Ahmadinejad is under attack by conservatives, including powerful elements of the Islamic Revolutionary Guards. Fars News, which represents the views of the Guards, has been conducting a relentless campaign against him for the past year. Recent corruption charges in Iran at least partially reflect this power struggle. So it is more than conceivable that the assassination plot is part of an effort to discredit Ahmadinejad.
But at a time when Iran is under worse economic and political pressure than ever, and is desperate to avert more sanctions and military attacks, as some in the United States, Europe and the Middle East want, it’s hard to believe even the Islamic Revolutionary Guards would be so stupid as to provide them with a perfect reason to do so.
Of course, this is not the first time that Iran either has been implicated in terror attacks or has been accused of being involved. The earliest of such attacks dates to the 1980s, when Iran, still in throes of revolution and war, took advantage of Lebanon’s unstable conditions following the Israeli invasion of 1982 and got involved in the bombing of the U.S. Marine barracks in Beirut and hostage-taking.
In these early operations, a mixture of revolutionary-ideological and practical considerations played a role. Some observers at the time described hostage-taking as a way to avenge both U.S.-Western support for Iraq in its war with Iran and an effort to discourage such help.

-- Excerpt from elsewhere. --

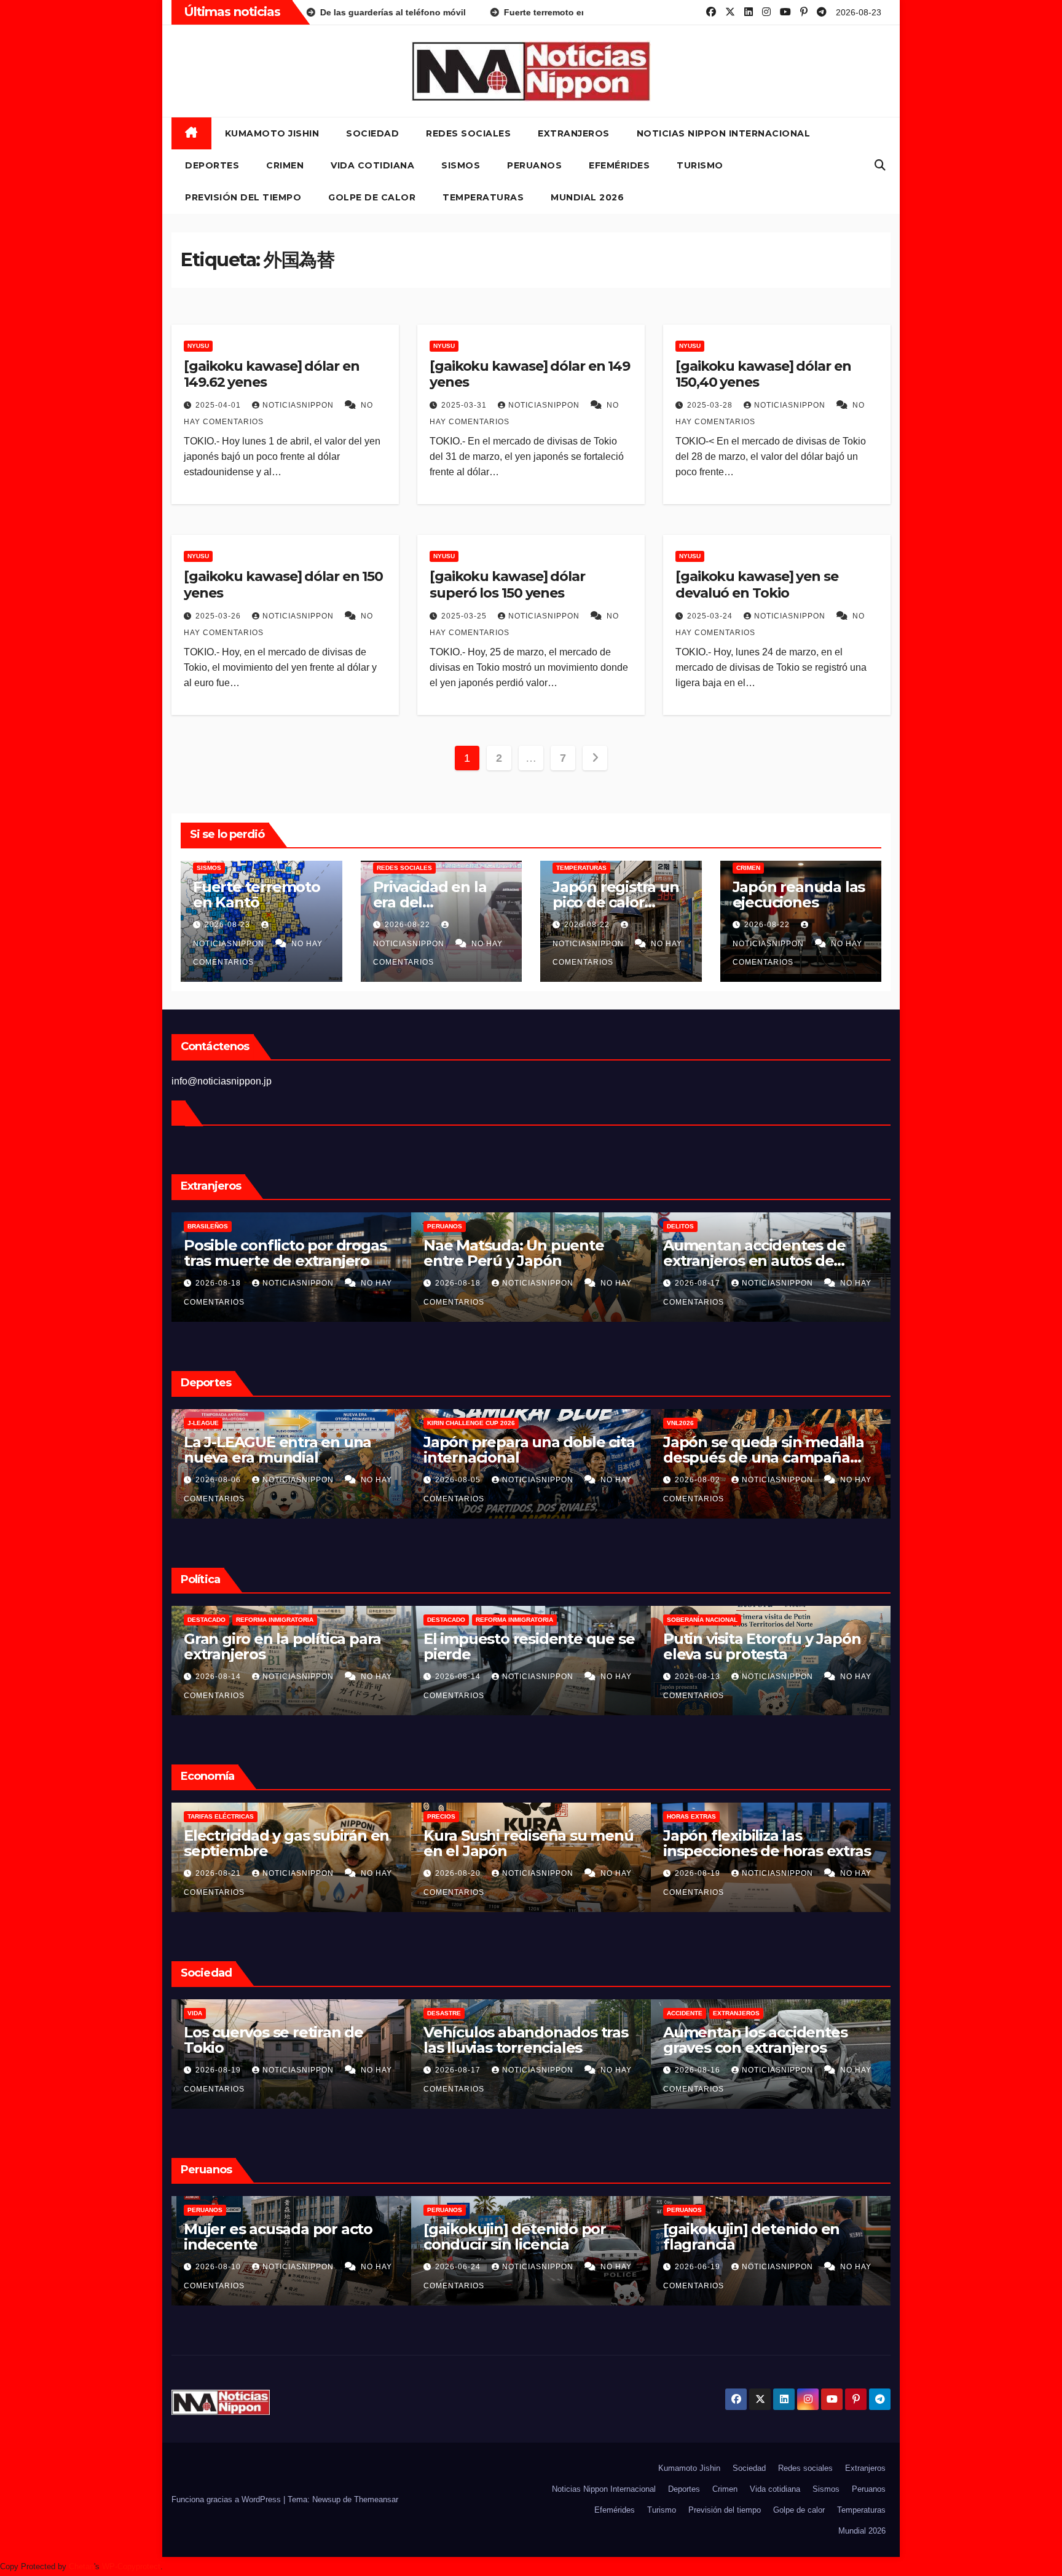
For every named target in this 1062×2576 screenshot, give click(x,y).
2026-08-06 (350, 1480)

Some of these operations also reflected ideological differences within the Iranian political leadership, between the so-called radicals – now turned reformists – who wanted to prevent any rapprochement with the West and were keen to export revolution, and those who were more moderate and pragmatic.
During the 1990s, President Akbar Hashemi Rafsanjani was keen to improve Iran’s relations with the West. The radicals, and possibly elements of the Islamic Revolutionary Guards, who were bitter over his favoring technocrats over Muslim revolutionaries, were intent on sabotaging his efforts. For example, in July 1991, the Iranian vice president announced that several European heads of states were to visit Iran. But, in just the next month, the Shah of Iran’s last prime minister, Shapur Bakhtiar, was assassinated in Paris, preventing such visits. And in December 1992, separatist Kurdish leaders in Berlin were assassinated in a restaurant called Mikonos.
A German judge implicated Iran’s minister of intelligence and even Rafsanjani himself in this Berlin assassination, largely on the testimony of Iran’s former president, Abolhassan Bani Sadr. This raises the question why Rafsanjani, who wanted to improve relations with the West, would engage in acts that were certain to ruin stronger ties. One answer is that his domestic and foreign enemies conducted these killings to sabotage him.
Iran also has been accused of attacks that were later discovered to be the work of others, such as the bombing of the Khobar Towers in 1996. The United States and Saudi Arabia insisted that Iran was responsible, and only the election of Mohammad Khatami as Iranian president averted a military strike against Iran. Later, in 2007, former U.S. Defense Secretary William Perry said in an interview that al Qaeda, rather than Iran, was responsible.
Given this history, it is not impossible that some other interests might have been involved in the alleged plot to assassinate the Saudi ambassador. The plot provides the perfect nexus between nuclear weapons and terrorism, which could justify even military strikes against Iran. This would please many Arabs, notably Saudi Arabia, which has been calling for such a strike for some time, along with other states in the region and those hawks against Iran in the United States and Europe.
Saudi Arabia is in fierce competition with Iran in the Middle East and South Asia. It would be particularly pleased by a toughening of U.S. attitudes toward Iran.
If one assumes even a modicum of rationality on the part of Iranian actors, a plot such as this is totally ruinous for Iran. On the other hand, Iranian factions can be reckless with the nation’s interests in their game of power, and there is a temptation to think that one won’t get caught. An Iranian plot certainly is one of the possibilities. But until all the facts are in and clarified, nothing is absolutely certain.
The opinions in this commentary are solely those of Shireen Hunter.